H. neumoegeni looks very similar to H. burnsi, and shares enough DNA with it that some would argue that they are variations within one species. Adult moths are distinguished by body color (burnsi has mostly black fur on the body, rather than red and white) and the spots on the fore wings (burnsi has round dots, neumoegeni has crescents). Photos for comparison are shown at
Photo by Tiwane, who notes that he thought the moth was decapitated. It's typical for a Hemileuca to have a small flat head out of proportion to the big furry thorax. They hardly have faces--no nose, no mouth, small eyes that are often well hidden, and females' antennae aren't very showy either--but they do have heads; small, well-hidden ones.
When Tiwane touched the moth he photographed, he said, she lay on her side, curled up, as if dead, in that regressive and counterproductive defense move the whole genus seem to share. Curling up with their bristles out protects them, and causes pain to innocent people on whom they happen to land, while they are caterpillars. Once they're moths it only makes them easier for birds or mice to eat. Anyway, the moth revived and laid eggs.

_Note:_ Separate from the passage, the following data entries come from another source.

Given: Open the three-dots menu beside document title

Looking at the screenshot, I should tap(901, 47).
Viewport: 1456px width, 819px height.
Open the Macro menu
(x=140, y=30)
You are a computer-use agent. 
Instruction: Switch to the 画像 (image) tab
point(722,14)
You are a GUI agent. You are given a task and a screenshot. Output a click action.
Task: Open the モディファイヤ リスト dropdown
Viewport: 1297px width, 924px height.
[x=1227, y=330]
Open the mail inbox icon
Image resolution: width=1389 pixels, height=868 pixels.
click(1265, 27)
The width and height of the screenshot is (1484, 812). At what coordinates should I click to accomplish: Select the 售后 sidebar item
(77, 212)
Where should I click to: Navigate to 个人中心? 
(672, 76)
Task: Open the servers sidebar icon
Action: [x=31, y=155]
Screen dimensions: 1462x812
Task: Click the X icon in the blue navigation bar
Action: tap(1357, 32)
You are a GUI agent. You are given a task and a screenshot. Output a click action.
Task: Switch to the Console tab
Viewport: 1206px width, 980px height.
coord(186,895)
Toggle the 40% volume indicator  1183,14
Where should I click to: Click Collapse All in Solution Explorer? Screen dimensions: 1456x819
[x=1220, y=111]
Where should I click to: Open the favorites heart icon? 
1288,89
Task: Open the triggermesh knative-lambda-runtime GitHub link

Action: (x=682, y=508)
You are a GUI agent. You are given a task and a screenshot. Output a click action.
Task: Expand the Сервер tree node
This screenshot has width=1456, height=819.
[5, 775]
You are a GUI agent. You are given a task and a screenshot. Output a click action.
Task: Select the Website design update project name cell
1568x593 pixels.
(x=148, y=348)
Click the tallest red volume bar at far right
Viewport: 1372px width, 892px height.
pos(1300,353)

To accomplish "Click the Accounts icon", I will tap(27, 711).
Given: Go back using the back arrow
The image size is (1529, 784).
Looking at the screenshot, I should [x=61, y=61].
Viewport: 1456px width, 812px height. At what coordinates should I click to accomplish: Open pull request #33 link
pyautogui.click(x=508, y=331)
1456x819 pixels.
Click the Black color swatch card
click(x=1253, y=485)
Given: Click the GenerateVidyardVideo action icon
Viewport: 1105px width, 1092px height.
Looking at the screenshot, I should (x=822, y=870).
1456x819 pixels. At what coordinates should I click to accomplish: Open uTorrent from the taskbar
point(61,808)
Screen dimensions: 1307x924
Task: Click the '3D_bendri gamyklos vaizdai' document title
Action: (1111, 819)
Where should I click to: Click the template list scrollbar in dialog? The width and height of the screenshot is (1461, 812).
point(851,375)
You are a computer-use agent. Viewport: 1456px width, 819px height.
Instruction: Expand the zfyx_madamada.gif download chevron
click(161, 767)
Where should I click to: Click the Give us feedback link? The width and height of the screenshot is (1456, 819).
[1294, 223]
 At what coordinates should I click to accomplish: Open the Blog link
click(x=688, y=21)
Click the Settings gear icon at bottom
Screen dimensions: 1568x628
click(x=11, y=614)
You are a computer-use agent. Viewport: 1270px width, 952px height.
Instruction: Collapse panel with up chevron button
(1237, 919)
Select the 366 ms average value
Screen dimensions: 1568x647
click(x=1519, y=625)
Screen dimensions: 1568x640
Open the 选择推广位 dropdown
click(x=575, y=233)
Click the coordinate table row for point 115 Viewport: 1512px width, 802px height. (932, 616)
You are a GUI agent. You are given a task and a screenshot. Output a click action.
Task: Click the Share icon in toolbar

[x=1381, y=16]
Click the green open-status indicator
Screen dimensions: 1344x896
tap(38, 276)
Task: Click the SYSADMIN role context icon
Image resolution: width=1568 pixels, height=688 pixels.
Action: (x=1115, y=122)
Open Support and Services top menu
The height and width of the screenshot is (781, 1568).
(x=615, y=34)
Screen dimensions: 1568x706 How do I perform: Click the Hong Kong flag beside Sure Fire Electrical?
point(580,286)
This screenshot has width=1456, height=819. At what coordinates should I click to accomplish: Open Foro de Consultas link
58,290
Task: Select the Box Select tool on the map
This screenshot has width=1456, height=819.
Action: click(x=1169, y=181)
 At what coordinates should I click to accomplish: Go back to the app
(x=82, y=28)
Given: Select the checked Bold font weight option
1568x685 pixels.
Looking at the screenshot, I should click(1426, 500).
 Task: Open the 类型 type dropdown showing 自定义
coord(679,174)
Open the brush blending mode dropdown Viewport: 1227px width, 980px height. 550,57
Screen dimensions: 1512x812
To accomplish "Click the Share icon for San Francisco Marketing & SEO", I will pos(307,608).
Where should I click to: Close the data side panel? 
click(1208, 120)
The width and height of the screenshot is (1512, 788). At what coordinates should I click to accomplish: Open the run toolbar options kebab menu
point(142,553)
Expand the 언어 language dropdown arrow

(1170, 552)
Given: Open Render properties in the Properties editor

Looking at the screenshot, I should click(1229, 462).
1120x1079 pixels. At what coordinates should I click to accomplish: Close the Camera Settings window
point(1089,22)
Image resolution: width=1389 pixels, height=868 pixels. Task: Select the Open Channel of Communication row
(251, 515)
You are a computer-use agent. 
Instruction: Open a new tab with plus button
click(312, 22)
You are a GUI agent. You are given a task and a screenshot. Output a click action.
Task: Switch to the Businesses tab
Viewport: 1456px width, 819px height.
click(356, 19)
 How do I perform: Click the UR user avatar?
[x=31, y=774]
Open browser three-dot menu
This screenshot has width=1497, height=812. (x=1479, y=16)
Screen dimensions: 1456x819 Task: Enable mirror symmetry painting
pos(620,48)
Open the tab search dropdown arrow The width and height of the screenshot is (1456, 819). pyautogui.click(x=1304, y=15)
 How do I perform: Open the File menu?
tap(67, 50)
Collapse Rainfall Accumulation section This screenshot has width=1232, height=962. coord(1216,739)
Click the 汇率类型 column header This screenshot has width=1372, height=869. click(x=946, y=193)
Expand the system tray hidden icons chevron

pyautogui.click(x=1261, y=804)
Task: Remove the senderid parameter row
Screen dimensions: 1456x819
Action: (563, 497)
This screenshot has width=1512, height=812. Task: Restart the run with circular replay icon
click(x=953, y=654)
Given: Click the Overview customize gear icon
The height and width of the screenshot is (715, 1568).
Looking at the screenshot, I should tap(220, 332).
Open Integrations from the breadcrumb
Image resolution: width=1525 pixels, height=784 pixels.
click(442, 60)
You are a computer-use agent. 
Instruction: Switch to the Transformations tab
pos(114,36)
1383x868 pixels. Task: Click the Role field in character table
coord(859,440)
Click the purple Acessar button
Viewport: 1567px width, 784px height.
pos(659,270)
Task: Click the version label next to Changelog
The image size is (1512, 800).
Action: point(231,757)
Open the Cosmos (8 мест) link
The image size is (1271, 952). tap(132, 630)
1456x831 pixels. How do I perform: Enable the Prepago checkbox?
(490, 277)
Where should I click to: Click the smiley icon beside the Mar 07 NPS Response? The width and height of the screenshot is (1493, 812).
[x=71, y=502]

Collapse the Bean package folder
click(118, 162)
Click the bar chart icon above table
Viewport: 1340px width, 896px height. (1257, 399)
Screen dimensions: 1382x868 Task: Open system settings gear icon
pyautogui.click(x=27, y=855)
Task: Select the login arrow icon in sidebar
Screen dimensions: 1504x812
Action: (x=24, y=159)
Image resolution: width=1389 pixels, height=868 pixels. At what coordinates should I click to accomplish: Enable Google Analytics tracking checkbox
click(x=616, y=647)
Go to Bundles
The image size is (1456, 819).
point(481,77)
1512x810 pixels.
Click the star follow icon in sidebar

Photo by ERand. H. neumoegeni usually lay 15 to 30 eggs in a clump, then rest and lay more eggs somewhere else. The size of Hemileuca egg clusters correlates with the size of the food plant; tree-feeding moths instinctively lay more eggs in one place than moths who lay eggs on smaller plants.
Photo by ERand. As in other Hemileuca species, eggs are laid in clusters and, for about the first half of their caterpillar lives, the caterpillars try to stay in clusters. Each one's bristles protect it from its siblings' bristles so they seem to enjoy feeling surrounded by their siblings in a big mass of bristles no large predator would want to bite into.
In 1984 Paul Tuskes wrote the first description of the caterpillars of this species, or type, of Hemileuca. Basically, hatchlngs are black with stiff unbranched black hairs. The second and third caterpillar skins are black with black branched spines. In the fourth instar a pale wavy line extends along either side. In the fifth instar they can be described as basically gray with elaborate camouflage patterns; spines are black with white branches, and some grow in rosette shapes on the back. Tuskes thought there might be some variation in the venomousness of different species, but did not experiment. Basically rosette-shaped bristles deliver more venom if touched, but the long branching spines on the Hemileucas reduce the chance of their being touched relative to species like Automeris io, which have short venomous spines, in rosettes or single spikes, all over.
According to Evra at Insectnet, at this early age the caterpillars don't have venom; they become real stingingworms only in their third caterpillar skin. They will curl up and drop down if the branch on which they are feeding is jiggled, though. Any kind of short hairs can raise a rash if they get down the back of your neck on a hot day. That's why barbers tape capes around people's necks.
Photo by Cakwildlife. Hemileuca caterpillars are very variable but Paul Tuskes found some consistent patterns. For Hemileucas generally, branching bristles are the family's distinguishing feature. For H. neumoegeni the smaller bristles on the lower sides are brown, and the prolegs, the little fat stumpy legs that will disappear when the caterpillar becomes a moth, are red. If the bristles on the back form rosette shapes, the lower part of each bristle in each rosette is brown.
Caterpillars hatch in April to May and usually pupate in June. When pupating they make some attempt to surround themselves with a single layer of silk to keep the sand off, but for silk moths the Hemileucas produce remarkably little silk, and the gesture toward a cocoon collapses at a touch. Where these caterpillars live, they don't need much protection from the weather, and trust a very little cover to protect them from predators.